Metonymy as the negation of metaphor

Perhaps one of the biggest problems I have when thinking about Lacanian semiotics has to do with the way metaphor and metonymy are supposedly on different axes. It is as if they have an independent and autonomous logic. However, it seems to me that we give not enough attention to the possibility that metaphor and metonymy are linked in a way not unlike the pleasure and reality principles.
 
Metonymy is a negation of metaphor, which is to say that metonymy is a negation of negation. Why hasn’t anybody made this claim yet? Or perhaps they have and I simply missed it. In any case, this claims seems to hold up because metaphor is already an introduction of a negation through the prohibitive “no” of the father. Thus, the installation of the name of the father, of the signifier, is a negation of negation which results in the name. This name inaugurates the system of signifiers.
 
Signifiers are strange beings, no?
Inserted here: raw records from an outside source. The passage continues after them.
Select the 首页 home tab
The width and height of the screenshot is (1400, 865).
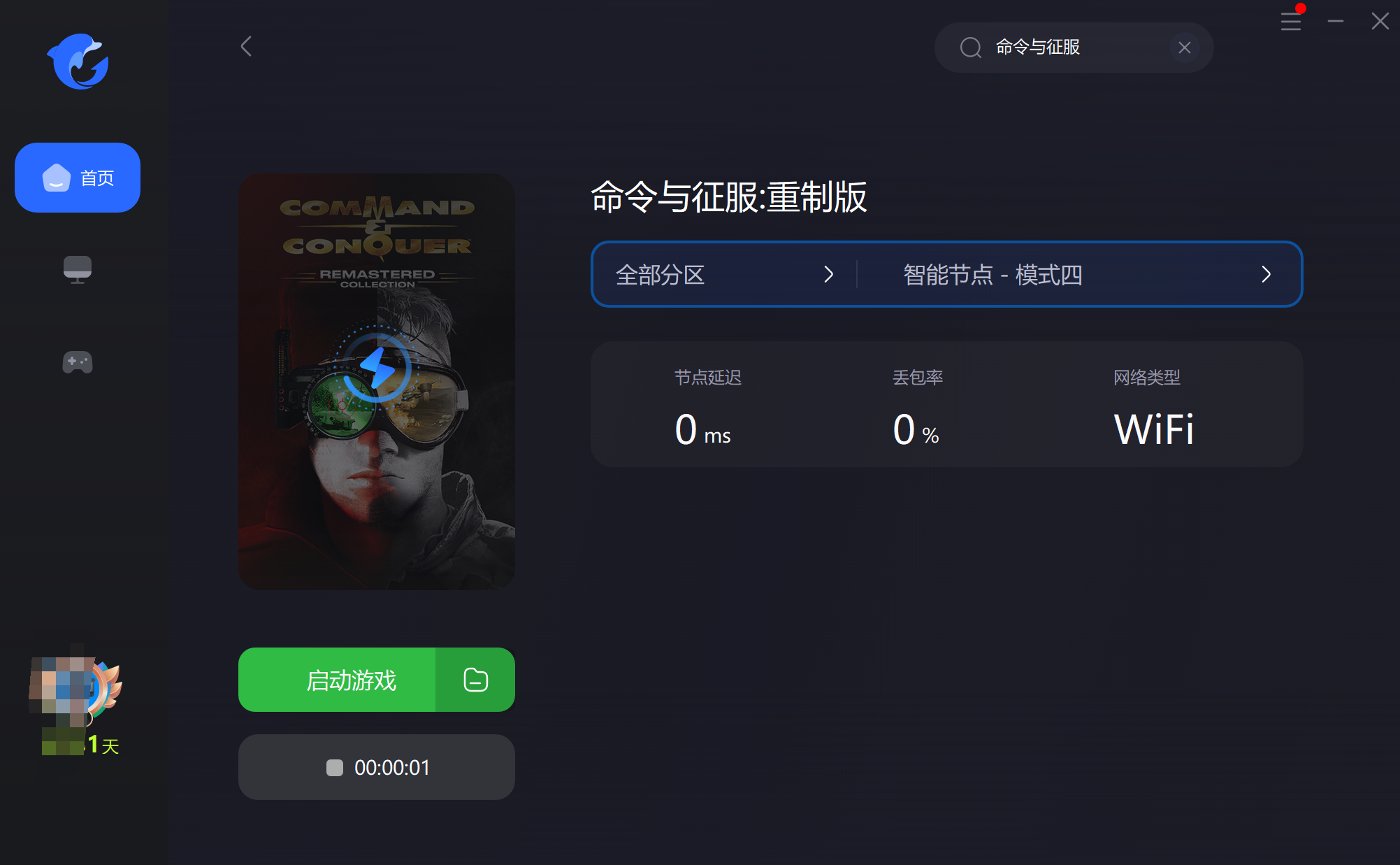click(x=78, y=178)
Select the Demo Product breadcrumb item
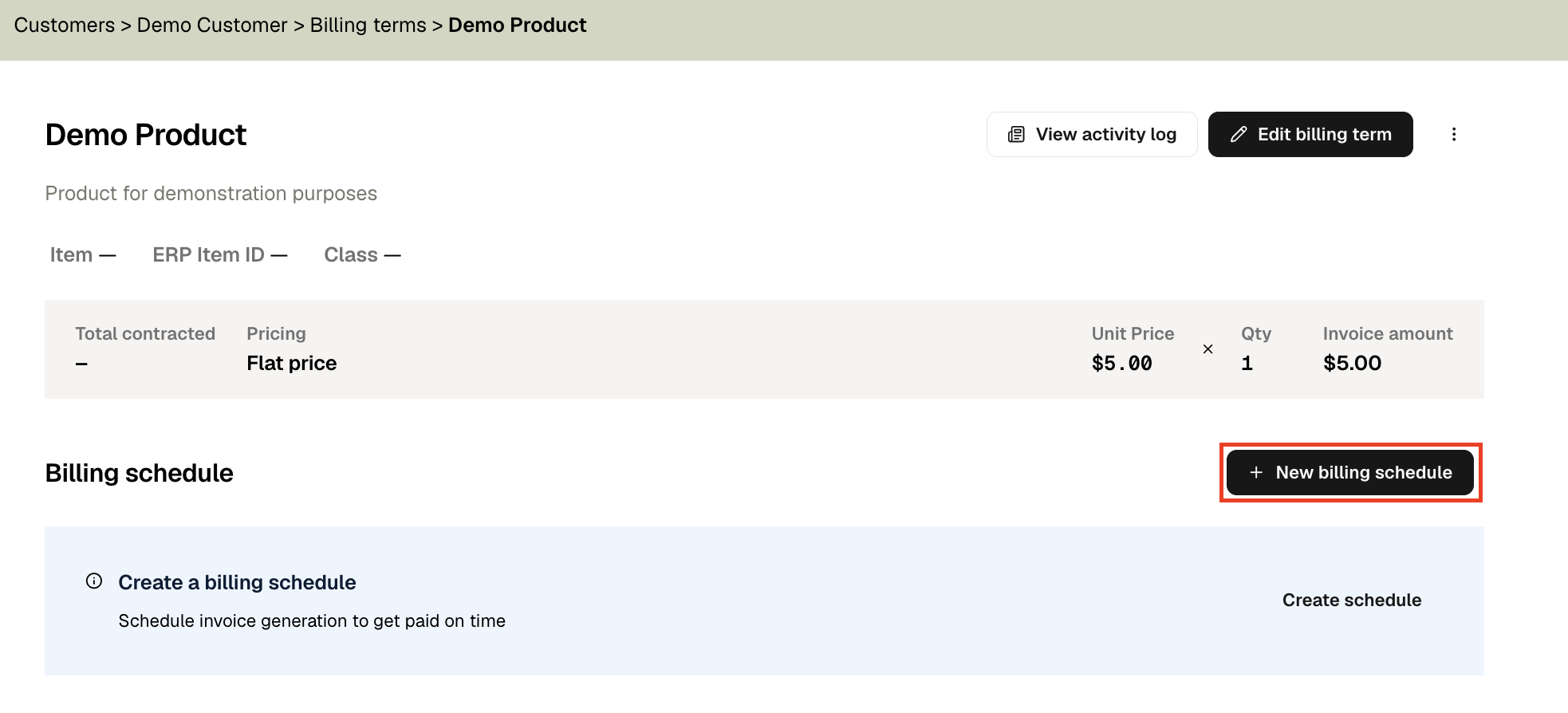Viewport: 1568px width, 713px height. [517, 25]
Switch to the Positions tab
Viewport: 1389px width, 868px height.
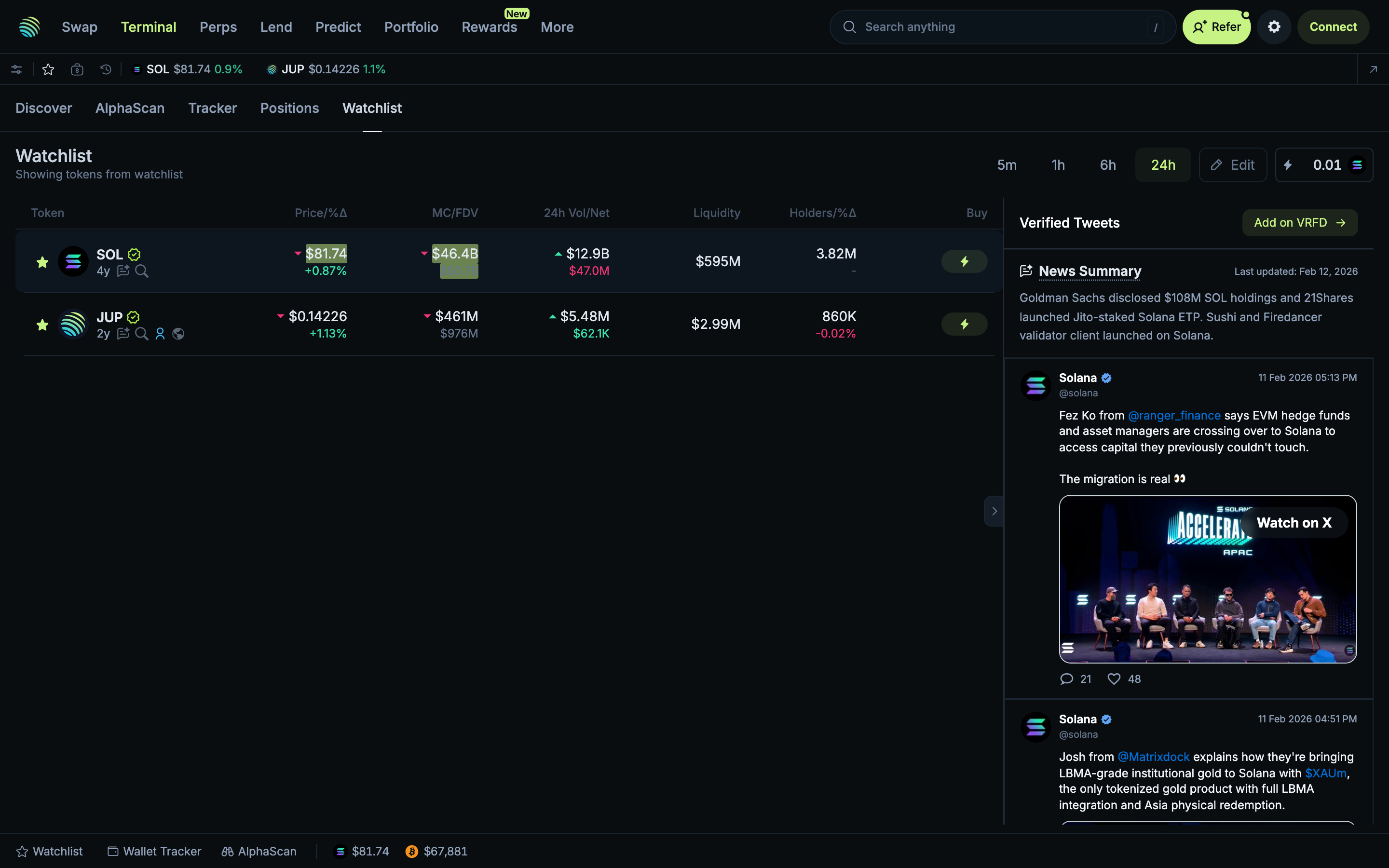(289, 108)
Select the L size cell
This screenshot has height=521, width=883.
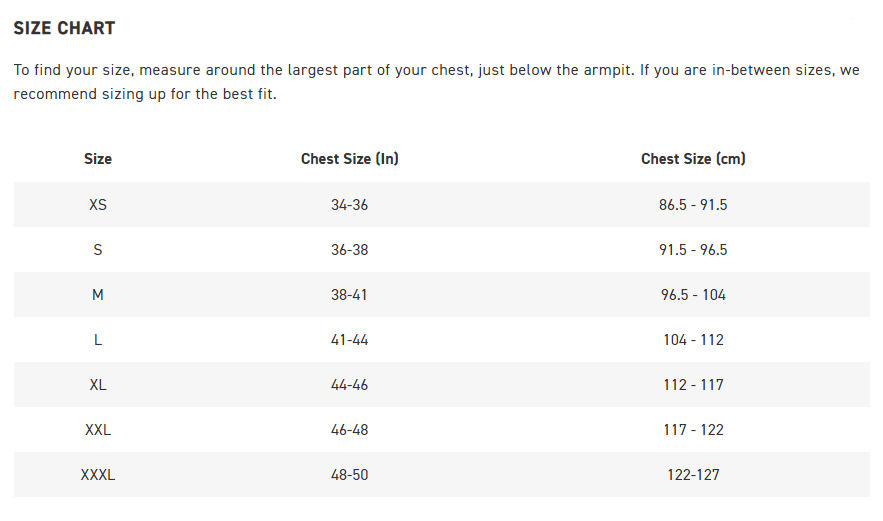[x=98, y=340]
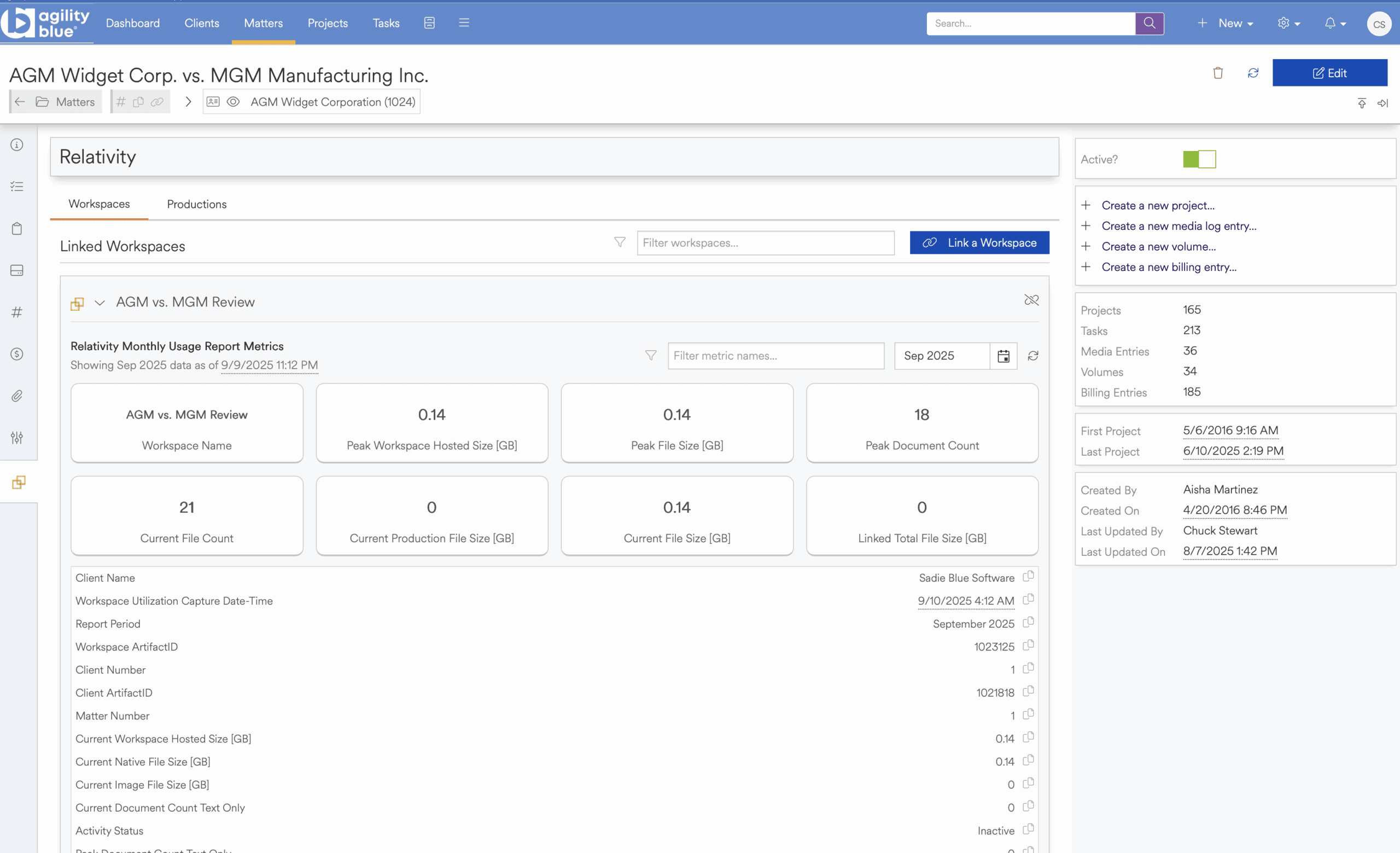Click the hash numbers icon in sidebar
The height and width of the screenshot is (853, 1400).
[17, 312]
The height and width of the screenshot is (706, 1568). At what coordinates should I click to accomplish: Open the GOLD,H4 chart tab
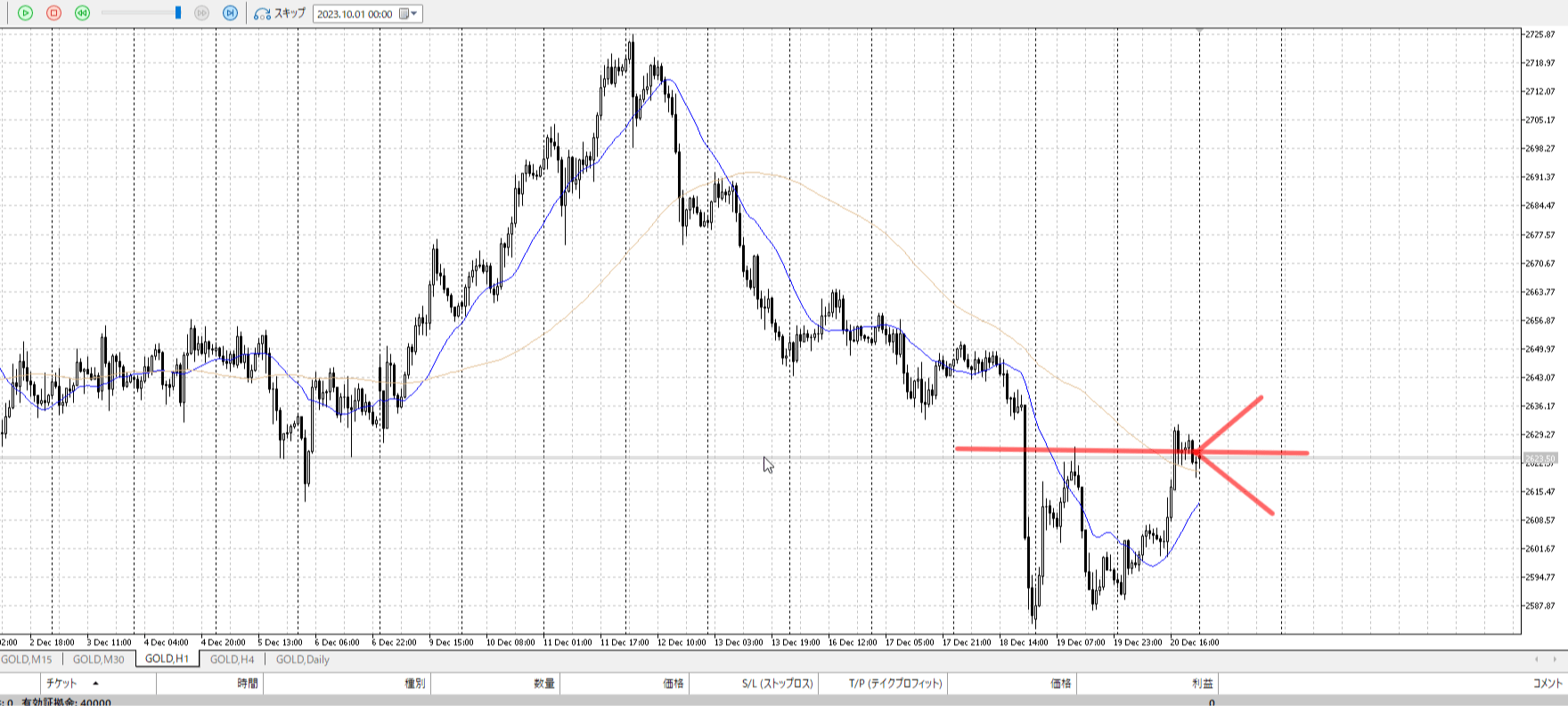232,660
They are beings which are not beings at all. And yet they are never without being. Signifiers are never without being – this is an axiom I want to hold onto because it makes more sense than to claim that the subject is split from being. The subject is much rather never without being. Because of this, signifiers are, in a strange way, beings which negated themselves.
 
Who would have thought that the masochism of being is what gives us the beautiful poetry we so often read for comfort. Signifiers are suffering beings par excellence. They are beings who have found in language a unique solution to suffering – a solution that we call a symptom. And this symptom is what we refer to as a semblant, a semblant is the image of there being nothing at all to say. It is a sound, like the thundering roar of a God which, as we all know, does not exist except as the pure signifierness of Allah, the naming function.
 
A nom-de-pere is a desire to be rid of the symptom of there being a semblant.